**Your objective:** Reproduce the listing lines below without any changes, beginning at the line with "Given: Switch to the ЗАДАЧИ tab" and continuing through the line with "The image size is (885, 1372).", including both of those lines.

>> Start Items

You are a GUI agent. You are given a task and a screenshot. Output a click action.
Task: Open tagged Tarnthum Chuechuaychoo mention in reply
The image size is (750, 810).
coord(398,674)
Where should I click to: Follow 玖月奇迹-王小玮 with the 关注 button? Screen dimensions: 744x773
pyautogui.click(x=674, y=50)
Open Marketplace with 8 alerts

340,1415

>> End Items
>> Start Items

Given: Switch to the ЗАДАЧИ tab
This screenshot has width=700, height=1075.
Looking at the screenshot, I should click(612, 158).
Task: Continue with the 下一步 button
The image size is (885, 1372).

>> End Items
>> Start Items

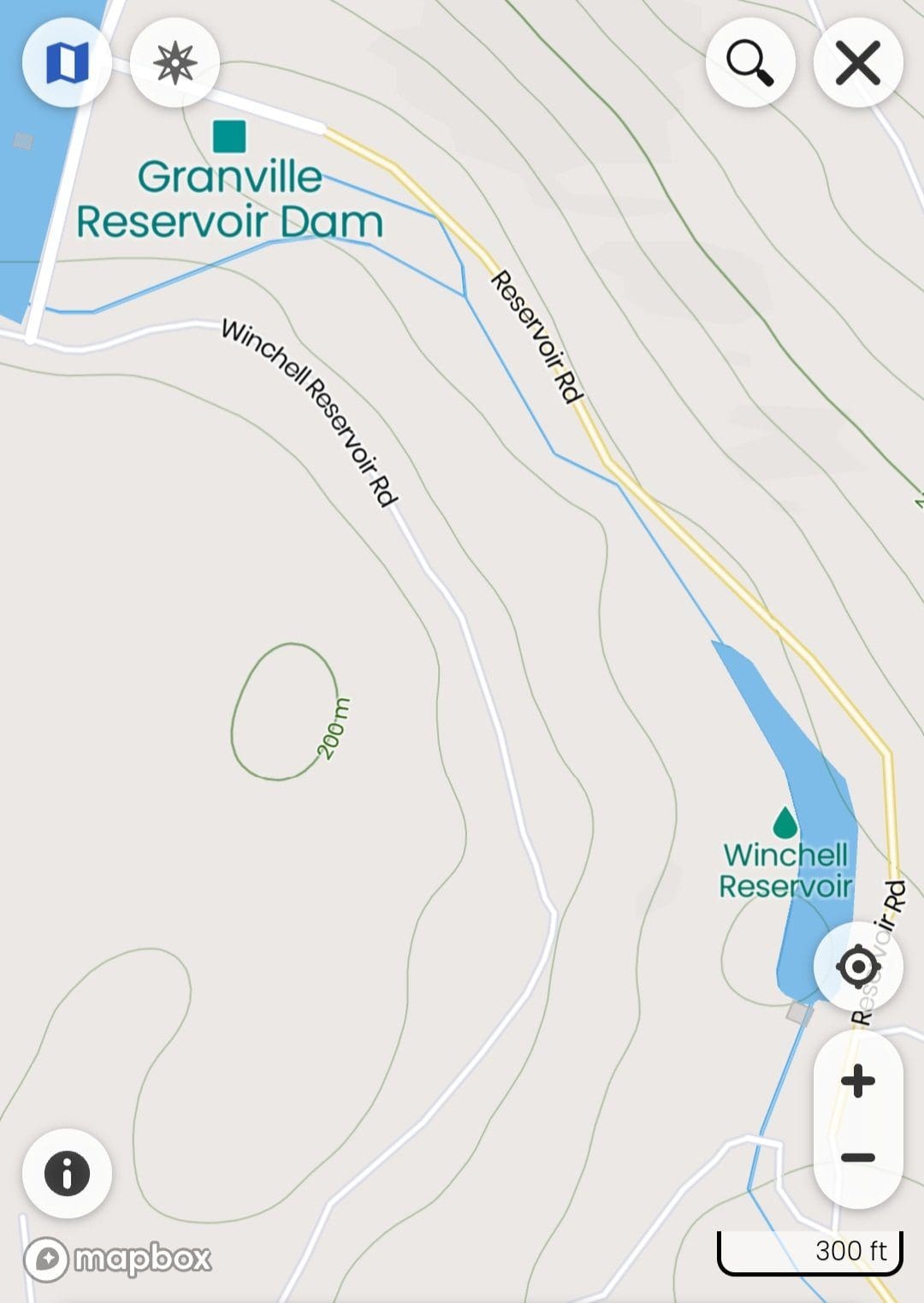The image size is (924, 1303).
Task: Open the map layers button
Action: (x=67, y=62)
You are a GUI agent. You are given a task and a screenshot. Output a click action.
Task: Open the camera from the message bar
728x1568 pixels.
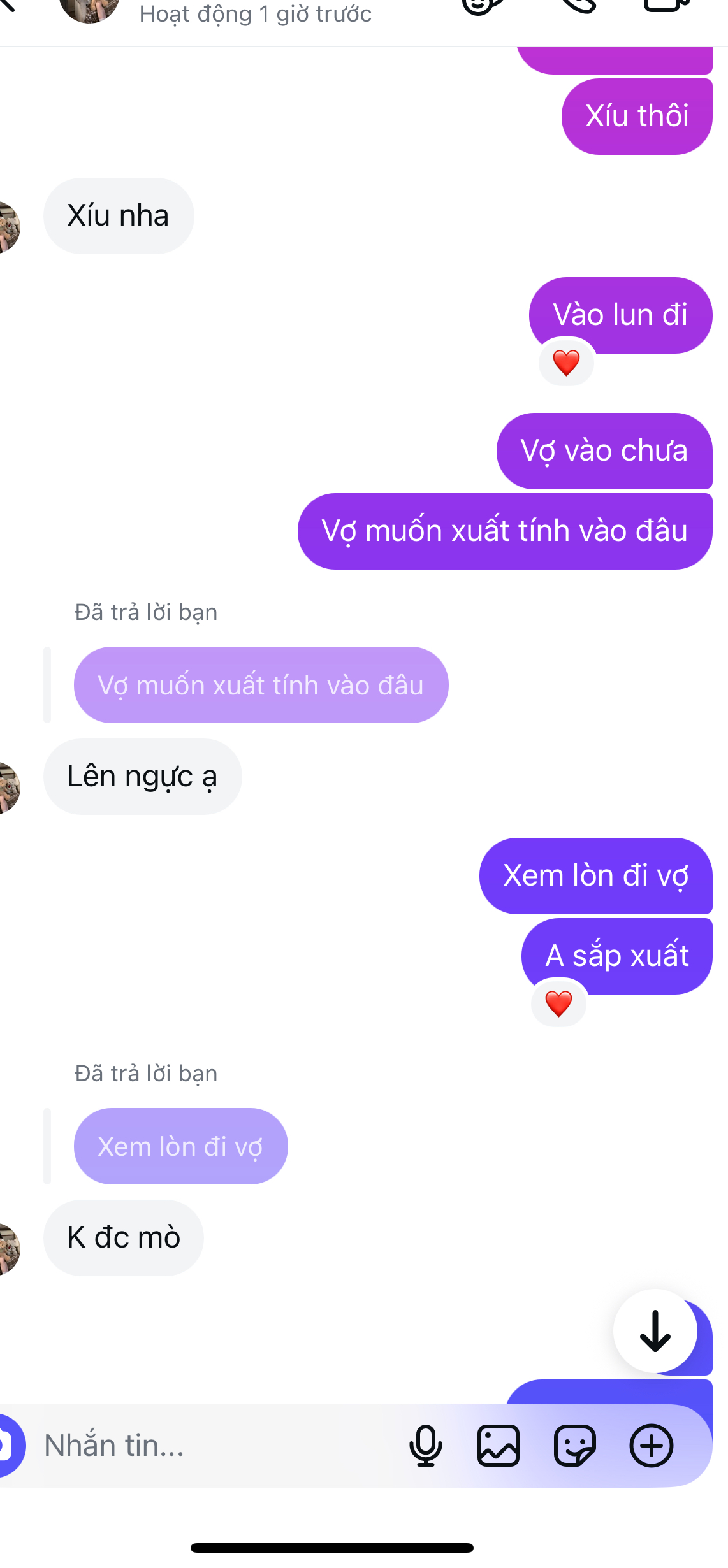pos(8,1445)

>> End Items

**Final result:**
Given: Switch to the ЗАДАЧИ tab
This screenshot has width=700, height=1075.
Looking at the screenshot, I should click(612, 158).
Task: Continue with the 下一步 button
The image size is (885, 1372).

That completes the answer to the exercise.